■ Information supplied
※ ※ ※

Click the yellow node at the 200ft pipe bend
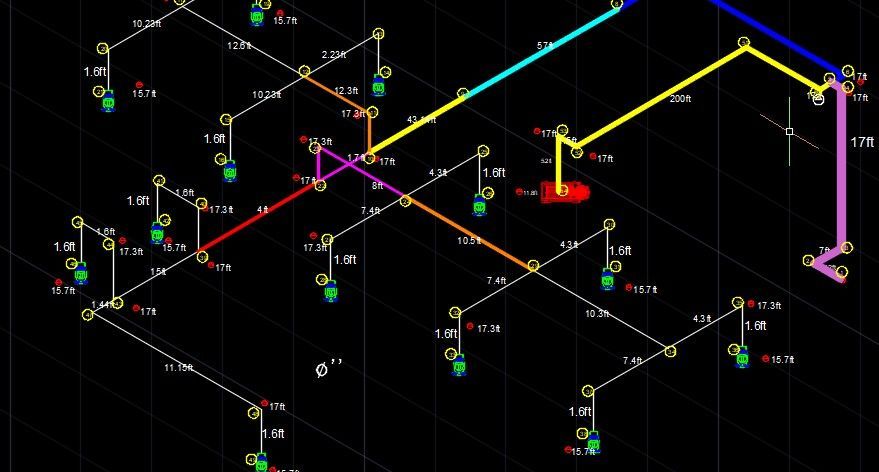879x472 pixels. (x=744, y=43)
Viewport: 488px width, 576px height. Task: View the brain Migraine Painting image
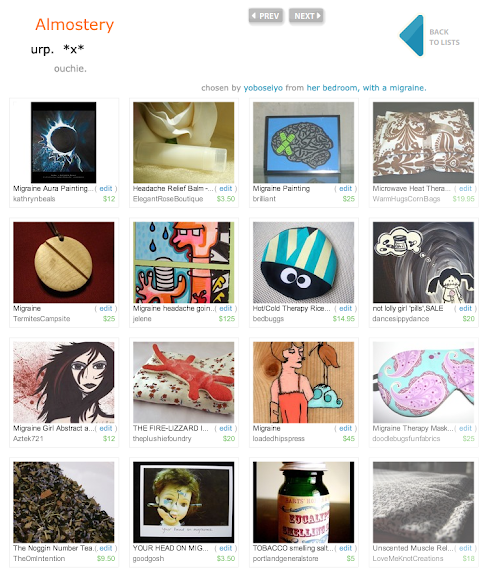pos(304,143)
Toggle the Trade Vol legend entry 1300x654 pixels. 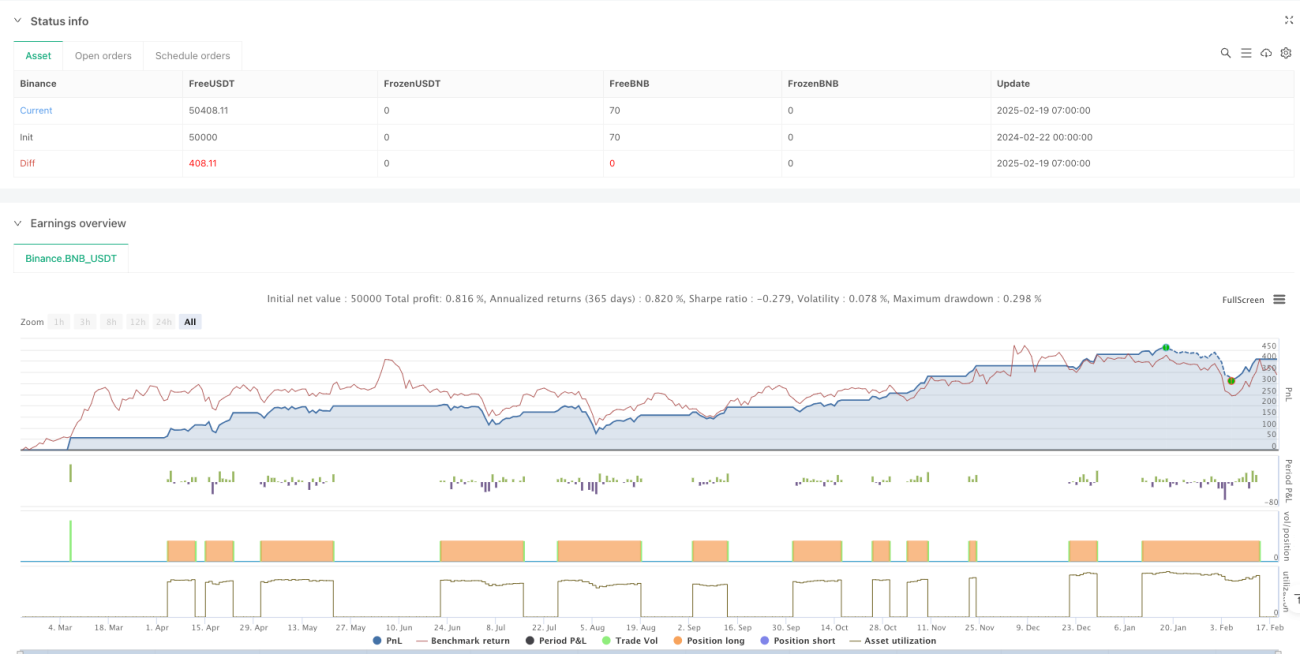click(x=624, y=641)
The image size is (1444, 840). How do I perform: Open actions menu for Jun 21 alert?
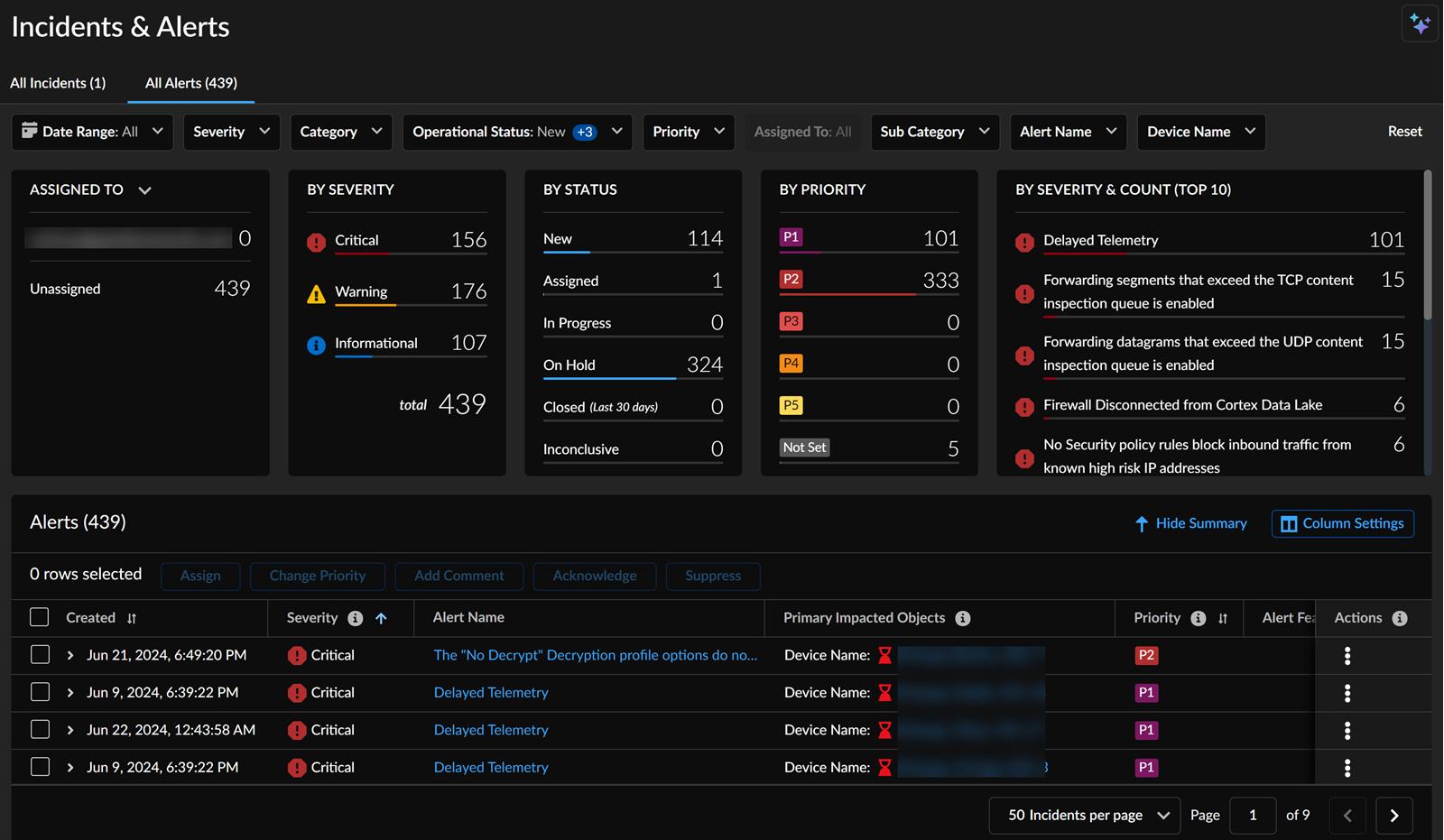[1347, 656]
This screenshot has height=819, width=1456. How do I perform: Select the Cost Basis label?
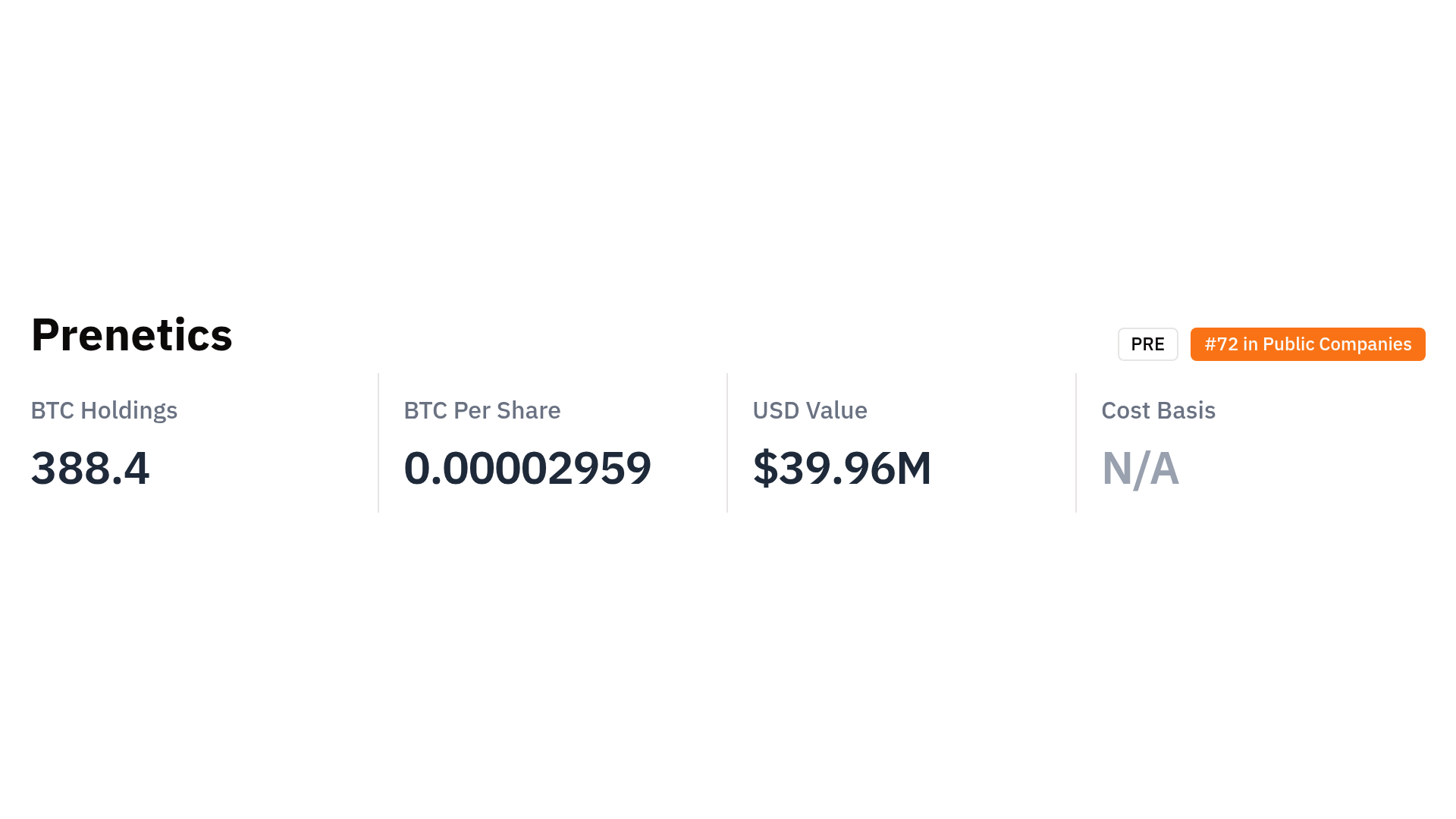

※ ※ ※

■ Set exercise
Pull out every line of the material above that contains the word "image".

■ Output below
Viewport: 488px width, 576px height. Task: View the brain Migraine Painting image
The image size is (1444, 840). How do I perform: Open actions menu for Jun 21 alert?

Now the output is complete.